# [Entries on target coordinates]
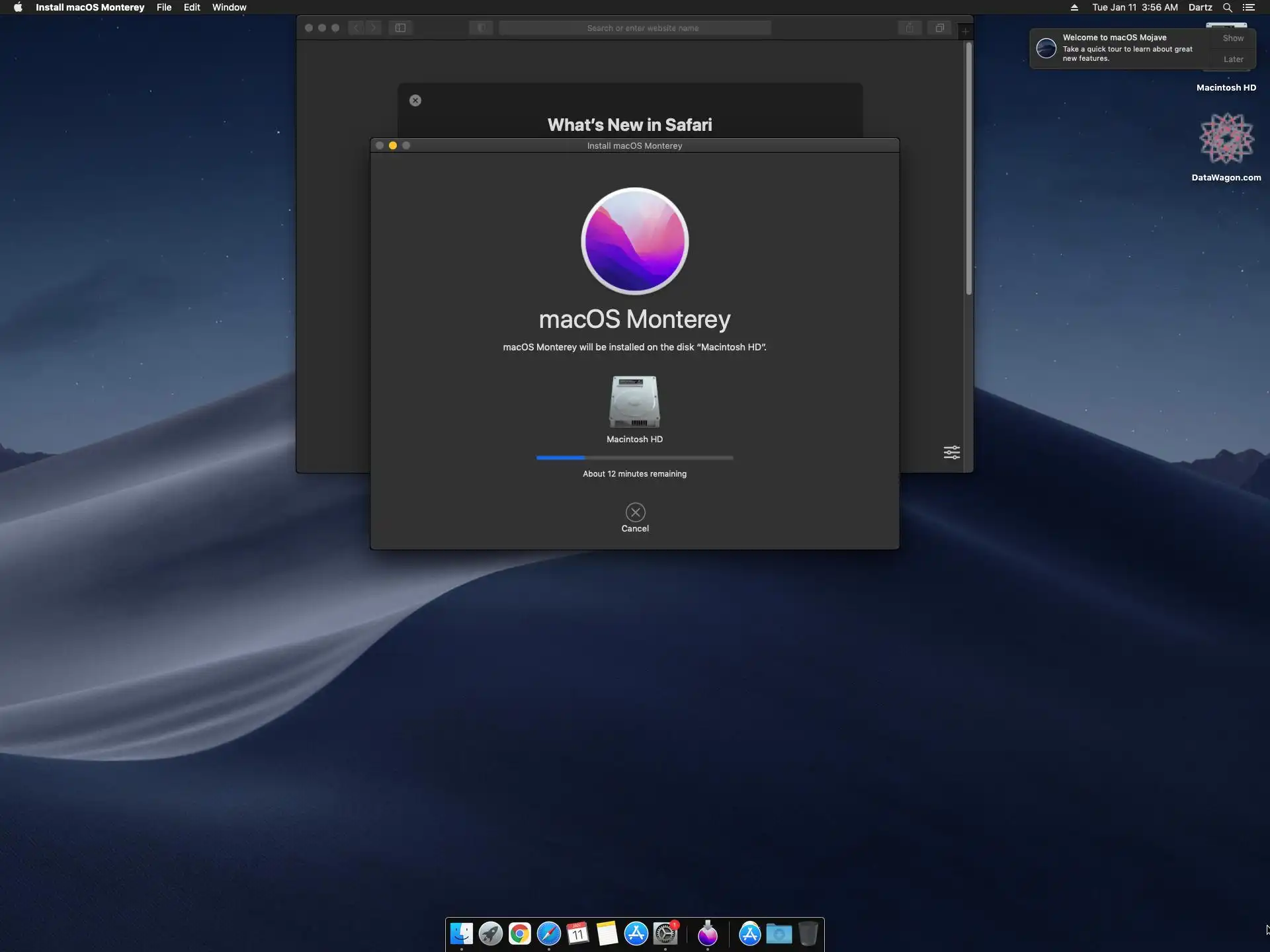
Task: Open Launchpad rocket icon in dock
Action: point(491,933)
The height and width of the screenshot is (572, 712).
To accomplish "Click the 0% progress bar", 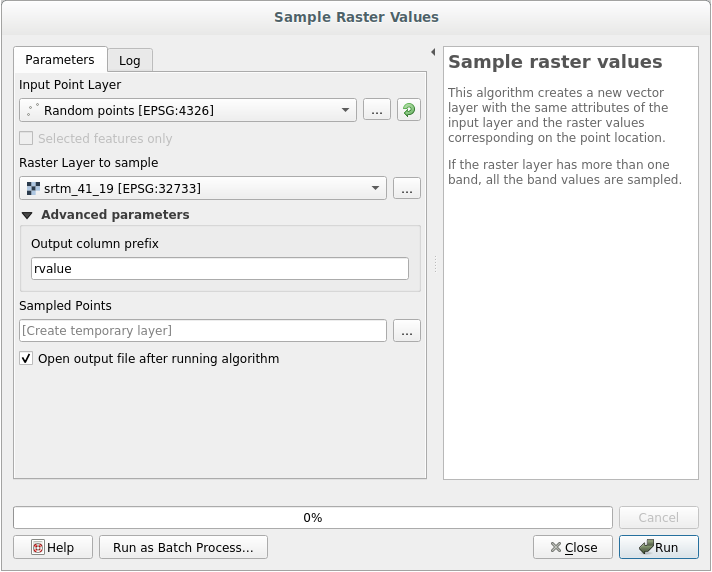I will (312, 518).
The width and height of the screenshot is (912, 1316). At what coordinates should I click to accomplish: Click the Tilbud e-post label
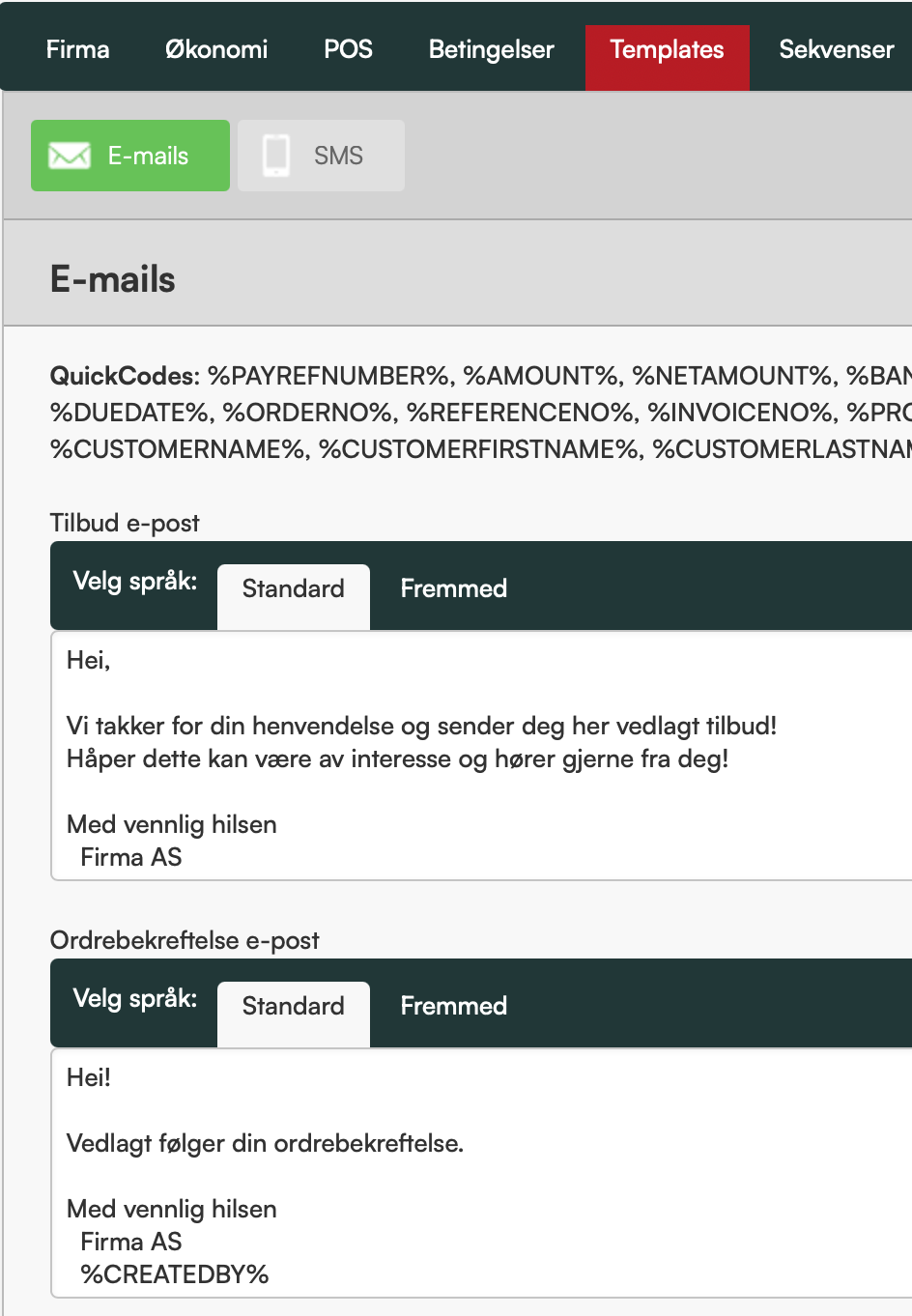(125, 523)

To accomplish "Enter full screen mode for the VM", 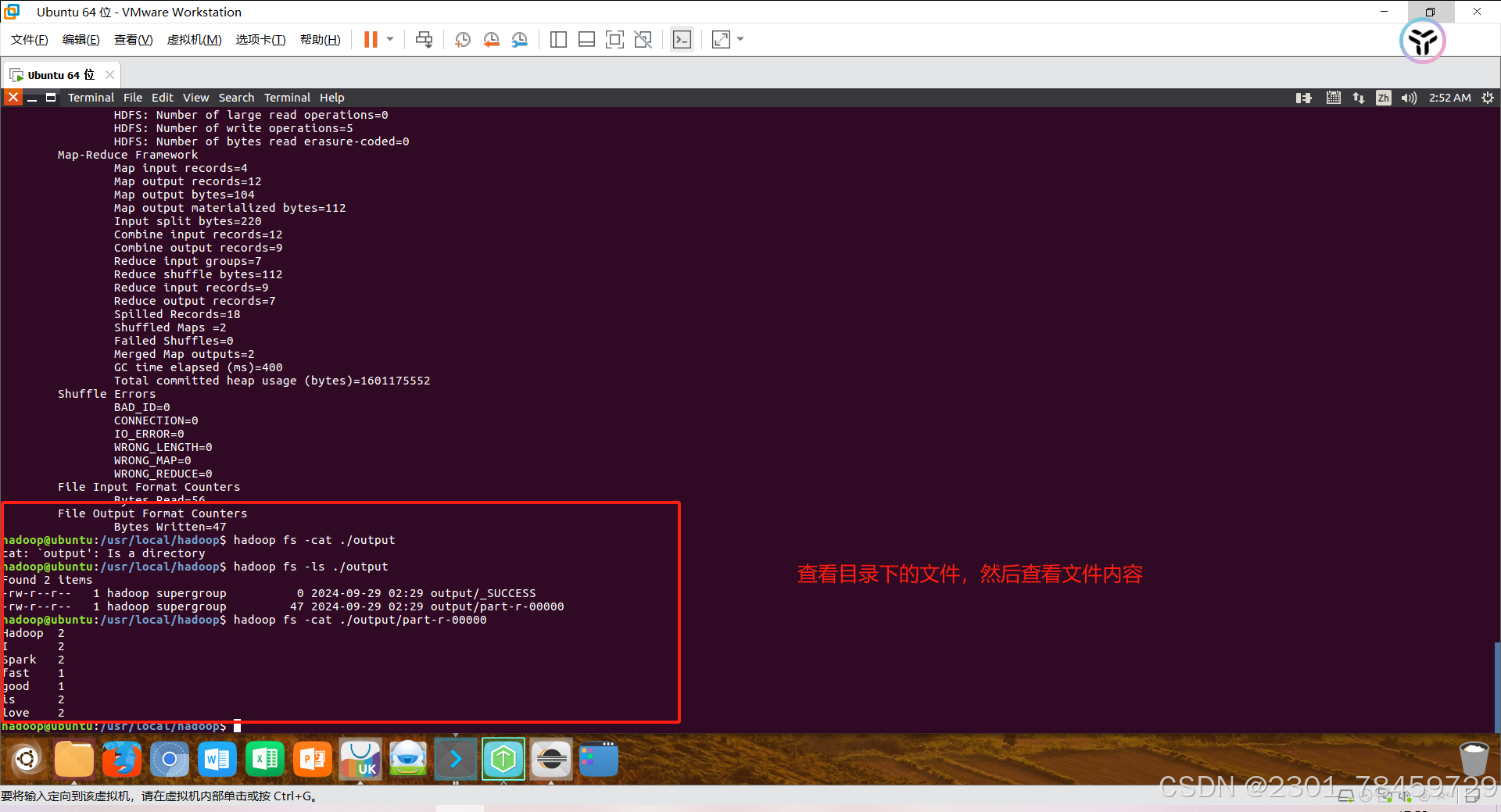I will [x=615, y=39].
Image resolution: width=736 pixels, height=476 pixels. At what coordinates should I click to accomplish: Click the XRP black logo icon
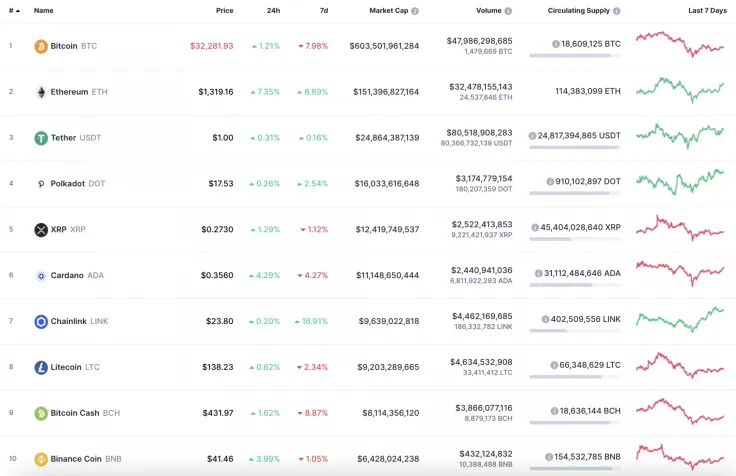[41, 230]
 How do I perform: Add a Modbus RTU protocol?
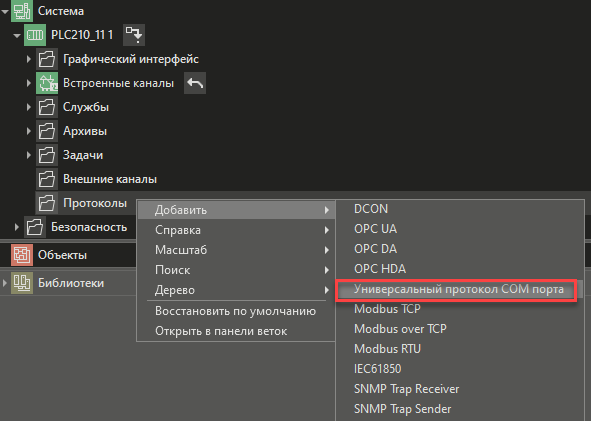coord(387,349)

# [TASK DETAILS]
Return each line of the records that contains the word "icon".

# [FULL SOLUTION]
Task: Open Launchpad rocket icon in dock
Image resolution: width=736 pixels, height=476 pixels. At what coordinates should I click to accomplish: Click the XRP black logo icon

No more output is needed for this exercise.